Given an independent (i.e., not relying on the voting system) upper bound on the number of cards that contain the contest, if the number of CVRs that contain the contest does not exceed that bound, we can sample from paper purported to contain the contest and use the ~2EZ approach to deal with missing CVRs. This can greatly increase the efficiency of the audit if 
some contests appear on only a small percentage of the cast cards ([Glazer, Spertus, and Stark (2021)](https://dl.acm.org/doi/10.1145/3457907)).
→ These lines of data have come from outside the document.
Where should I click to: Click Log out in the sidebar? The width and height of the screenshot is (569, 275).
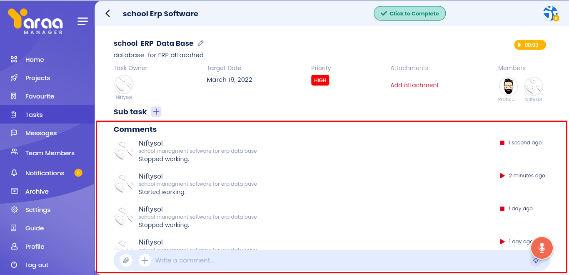pos(37,265)
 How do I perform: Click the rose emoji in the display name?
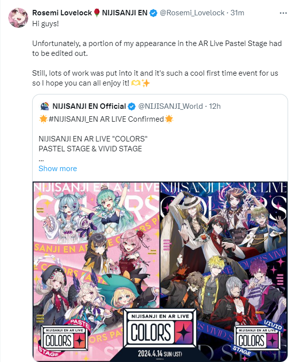97,13
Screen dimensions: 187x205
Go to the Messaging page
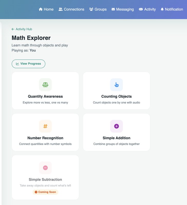(125, 9)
Any sampled phantom card (i.e., a card for which there is no CVR) is treated as if its CVR is a non-vote (which it is), and as if its MVR was least favorable (an "evil zombie" producing the greatest doubt in every assertion, separately). Any sampled card for which there is a CVR is compared to its corresponding CVR. 
If the card turns out not to contain the contest (despite the fact that the CVR says it does), the MVR is treated in the least favorable way for each assertion (i.e., as a zombie rather than as a non-vote).

The tool helps select cards for audit, and reports when the audit has found sufficiently strong evidence to stop.

The tool exports a log of all the audit inputs except the CVR file, but including the auditors' manually determined voter intent from the audited cards.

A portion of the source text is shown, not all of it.